- [EXERCISE DESCRIPTION]: Print the data in full, exactly as it reads.

- [DATASET]:

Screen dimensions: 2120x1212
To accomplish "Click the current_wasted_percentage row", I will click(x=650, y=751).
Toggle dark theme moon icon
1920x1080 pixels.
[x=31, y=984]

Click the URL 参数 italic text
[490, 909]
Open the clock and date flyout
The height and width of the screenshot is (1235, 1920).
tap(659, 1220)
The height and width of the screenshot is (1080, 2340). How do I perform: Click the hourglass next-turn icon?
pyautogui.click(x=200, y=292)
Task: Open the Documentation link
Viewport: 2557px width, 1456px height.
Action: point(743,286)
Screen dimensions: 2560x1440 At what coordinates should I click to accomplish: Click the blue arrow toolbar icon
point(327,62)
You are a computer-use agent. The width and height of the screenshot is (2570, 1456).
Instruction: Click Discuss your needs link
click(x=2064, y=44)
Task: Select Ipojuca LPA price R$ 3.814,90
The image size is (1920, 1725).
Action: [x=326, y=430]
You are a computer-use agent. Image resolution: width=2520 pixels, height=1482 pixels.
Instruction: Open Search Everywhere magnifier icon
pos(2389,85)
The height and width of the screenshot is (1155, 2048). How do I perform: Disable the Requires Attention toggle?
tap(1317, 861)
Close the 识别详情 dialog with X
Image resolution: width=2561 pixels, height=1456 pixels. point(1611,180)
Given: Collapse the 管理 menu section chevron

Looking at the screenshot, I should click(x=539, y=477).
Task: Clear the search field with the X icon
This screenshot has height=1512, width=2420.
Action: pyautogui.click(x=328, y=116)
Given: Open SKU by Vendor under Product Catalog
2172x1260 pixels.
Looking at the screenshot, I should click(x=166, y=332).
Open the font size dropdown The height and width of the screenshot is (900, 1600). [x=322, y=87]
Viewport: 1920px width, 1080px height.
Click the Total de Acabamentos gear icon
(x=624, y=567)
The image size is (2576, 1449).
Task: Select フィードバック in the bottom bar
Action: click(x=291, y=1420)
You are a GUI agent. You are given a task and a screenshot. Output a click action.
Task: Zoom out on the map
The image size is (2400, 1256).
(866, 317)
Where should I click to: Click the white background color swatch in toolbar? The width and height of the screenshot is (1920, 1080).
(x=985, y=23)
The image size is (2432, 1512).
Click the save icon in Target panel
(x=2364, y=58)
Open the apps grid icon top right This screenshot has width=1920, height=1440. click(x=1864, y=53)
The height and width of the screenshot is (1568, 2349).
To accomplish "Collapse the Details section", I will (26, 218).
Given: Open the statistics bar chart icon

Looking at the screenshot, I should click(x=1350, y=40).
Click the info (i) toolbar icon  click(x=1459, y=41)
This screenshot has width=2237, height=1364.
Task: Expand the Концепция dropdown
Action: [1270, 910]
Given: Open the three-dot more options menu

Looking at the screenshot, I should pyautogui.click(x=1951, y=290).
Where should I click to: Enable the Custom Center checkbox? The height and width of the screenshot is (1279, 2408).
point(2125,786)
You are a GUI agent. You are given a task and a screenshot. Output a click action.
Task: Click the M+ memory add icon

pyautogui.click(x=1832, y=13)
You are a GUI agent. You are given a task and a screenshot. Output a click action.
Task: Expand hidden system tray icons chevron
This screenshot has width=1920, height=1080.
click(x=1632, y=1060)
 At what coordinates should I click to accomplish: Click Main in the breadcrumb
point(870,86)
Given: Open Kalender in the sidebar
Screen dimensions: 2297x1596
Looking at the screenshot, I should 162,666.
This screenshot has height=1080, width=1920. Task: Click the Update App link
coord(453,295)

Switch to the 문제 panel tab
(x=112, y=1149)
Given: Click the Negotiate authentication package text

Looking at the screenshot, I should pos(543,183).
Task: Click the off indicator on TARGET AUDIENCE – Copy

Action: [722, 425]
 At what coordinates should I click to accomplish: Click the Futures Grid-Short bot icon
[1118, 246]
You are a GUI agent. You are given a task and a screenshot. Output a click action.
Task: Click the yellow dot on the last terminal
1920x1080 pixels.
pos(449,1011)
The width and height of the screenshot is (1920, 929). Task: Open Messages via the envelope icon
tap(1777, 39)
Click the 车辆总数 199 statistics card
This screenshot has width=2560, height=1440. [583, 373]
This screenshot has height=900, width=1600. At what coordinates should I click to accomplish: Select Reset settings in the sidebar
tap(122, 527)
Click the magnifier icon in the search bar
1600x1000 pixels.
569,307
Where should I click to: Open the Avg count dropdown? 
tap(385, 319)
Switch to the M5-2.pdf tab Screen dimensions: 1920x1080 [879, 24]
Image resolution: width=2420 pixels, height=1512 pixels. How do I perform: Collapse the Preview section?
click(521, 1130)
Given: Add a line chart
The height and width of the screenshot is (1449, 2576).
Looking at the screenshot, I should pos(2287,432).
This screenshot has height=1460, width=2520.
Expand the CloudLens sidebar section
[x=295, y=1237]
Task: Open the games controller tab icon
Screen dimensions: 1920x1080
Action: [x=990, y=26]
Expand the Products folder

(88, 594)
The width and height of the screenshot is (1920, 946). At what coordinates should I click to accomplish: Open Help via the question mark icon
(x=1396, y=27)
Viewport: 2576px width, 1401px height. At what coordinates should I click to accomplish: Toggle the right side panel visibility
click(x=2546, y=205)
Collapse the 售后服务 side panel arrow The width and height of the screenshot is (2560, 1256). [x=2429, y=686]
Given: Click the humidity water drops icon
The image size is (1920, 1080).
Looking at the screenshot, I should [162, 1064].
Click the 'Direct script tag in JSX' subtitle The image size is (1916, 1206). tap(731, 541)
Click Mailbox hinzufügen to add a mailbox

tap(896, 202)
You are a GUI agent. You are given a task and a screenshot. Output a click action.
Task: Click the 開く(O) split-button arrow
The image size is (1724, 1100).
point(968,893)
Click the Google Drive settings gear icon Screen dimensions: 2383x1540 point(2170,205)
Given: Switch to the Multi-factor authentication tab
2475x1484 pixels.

- [EXERCISE RESPONSE]:
Screen dimensions: 2120x1212
To accomplish "Click the current_wasted_percentage row", I will click(x=650, y=751).
Toggle dark theme moon icon
1920x1080 pixels.
[x=31, y=984]

Click the URL 参数 italic text
[490, 909]
Open the clock and date flyout
The height and width of the screenshot is (1235, 1920).
tap(659, 1220)
The height and width of the screenshot is (1080, 2340). How do I perform: Click the hourglass next-turn icon?
pyautogui.click(x=200, y=292)
Task: Open the Documentation link
Viewport: 2557px width, 1456px height.
Action: point(743,286)
Screen dimensions: 2560x1440 At what coordinates should I click to accomplish: Click the blue arrow toolbar icon
point(327,62)
You are a computer-use agent. The width and height of the screenshot is (2570, 1456).
Instruction: Click Discuss your needs link
click(x=2064, y=44)
Task: Select Ipojuca LPA price R$ 3.814,90
The image size is (1920, 1725).
Action: [x=326, y=430]
You are a computer-use agent. Image resolution: width=2520 pixels, height=1482 pixels.
Instruction: Open Search Everywhere magnifier icon
pos(2389,85)
The height and width of the screenshot is (1155, 2048). How do I perform: Disable the Requires Attention toggle?
tap(1317, 861)
Close the 识别详情 dialog with X
Image resolution: width=2561 pixels, height=1456 pixels. point(1611,180)
Given: Collapse the 管理 menu section chevron

Looking at the screenshot, I should click(x=539, y=477).
Task: Clear the search field with the X icon
This screenshot has height=1512, width=2420.
Action: pyautogui.click(x=328, y=116)
Given: Open SKU by Vendor under Product Catalog
2172x1260 pixels.
Looking at the screenshot, I should click(x=166, y=332).
Open the font size dropdown The height and width of the screenshot is (900, 1600). [x=322, y=87]
Viewport: 1920px width, 1080px height.
Click the Total de Acabamentos gear icon
(x=624, y=567)
The image size is (2576, 1449).
Task: Select フィードバック in the bottom bar
Action: click(x=291, y=1420)
You are a GUI agent. You are given a task and a screenshot. Output a click action.
Task: Zoom out on the map
The image size is (2400, 1256).
(866, 317)
Where should I click to: Click the white background color swatch in toolbar? The width and height of the screenshot is (1920, 1080).
(x=985, y=23)
The image size is (2432, 1512).
Click the save icon in Target panel
(x=2364, y=58)
Open the apps grid icon top right This screenshot has width=1920, height=1440. click(x=1864, y=53)
The height and width of the screenshot is (1568, 2349).
To accomplish "Collapse the Details section", I will (26, 218).
Given: Open the statistics bar chart icon

Looking at the screenshot, I should click(x=1350, y=40).
Click the info (i) toolbar icon  click(x=1459, y=41)
This screenshot has width=2237, height=1364.
Task: Expand the Концепция dropdown
Action: [1270, 910]
Given: Open the three-dot more options menu

Looking at the screenshot, I should pyautogui.click(x=1951, y=290).
Where should I click to: Enable the Custom Center checkbox? The height and width of the screenshot is (1279, 2408).
point(2125,786)
You are a GUI agent. You are given a task and a screenshot. Output a click action.
Task: Click the M+ memory add icon

pyautogui.click(x=1832, y=13)
You are a GUI agent. You are given a task and a screenshot. Output a click action.
Task: Expand hidden system tray icons chevron
This screenshot has width=1920, height=1080.
click(x=1632, y=1060)
 At what coordinates should I click to accomplish: Click Main in the breadcrumb
point(870,86)
Given: Open Kalender in the sidebar
Screen dimensions: 2297x1596
Looking at the screenshot, I should 162,666.
This screenshot has height=1080, width=1920. Task: Click the Update App link
coord(453,295)

Switch to the 문제 panel tab
(x=112, y=1149)
Given: Click the Negotiate authentication package text

Looking at the screenshot, I should pos(543,183).
Task: Click the off indicator on TARGET AUDIENCE – Copy

Action: [722, 425]
 At what coordinates should I click to accomplish: Click the Futures Grid-Short bot icon
[1118, 246]
You are a GUI agent. You are given a task and a screenshot. Output a click action.
Task: Click the yellow dot on the last terminal
1920x1080 pixels.
pos(449,1011)
The width and height of the screenshot is (1920, 929). Task: Open Messages via the envelope icon
tap(1777, 39)
Click the 车辆总数 199 statistics card
This screenshot has width=2560, height=1440. [583, 373]
This screenshot has height=900, width=1600. At what coordinates should I click to accomplish: Select Reset settings in the sidebar
tap(122, 527)
Click the magnifier icon in the search bar
1600x1000 pixels.
569,307
Where should I click to: Open the Avg count dropdown? 
tap(385, 319)
Switch to the M5-2.pdf tab Screen dimensions: 1920x1080 [879, 24]
Image resolution: width=2420 pixels, height=1512 pixels. How do I perform: Collapse the Preview section?
click(521, 1130)
Given: Add a line chart
The height and width of the screenshot is (1449, 2576).
Looking at the screenshot, I should pos(2287,432).
This screenshot has height=1460, width=2520.
Expand the CloudLens sidebar section
[x=295, y=1237]
Task: Open the games controller tab icon
Screen dimensions: 1920x1080
Action: [x=990, y=26]
Expand the Products folder

(88, 594)
The width and height of the screenshot is (1920, 946). At what coordinates should I click to accomplish: Open Help via the question mark icon
(x=1396, y=27)
Viewport: 2576px width, 1401px height. At what coordinates should I click to accomplish: Toggle the right side panel visibility
click(x=2546, y=205)
Collapse the 售后服务 side panel arrow The width and height of the screenshot is (2560, 1256). [x=2429, y=686]
Given: Click the humidity water drops icon
The image size is (1920, 1080).
Looking at the screenshot, I should [162, 1064].
Click the 'Direct script tag in JSX' subtitle The image size is (1916, 1206). tap(731, 541)
Click Mailbox hinzufügen to add a mailbox

tap(896, 202)
You are a GUI agent. You are given a task and a screenshot. Output a click action.
Task: Click the 開く(O) split-button arrow
The image size is (1724, 1100).
point(968,893)
Click the Google Drive settings gear icon Screen dimensions: 2383x1540 point(2170,205)
Given: Switch to the Multi-factor authentication tab
2475x1484 pixels.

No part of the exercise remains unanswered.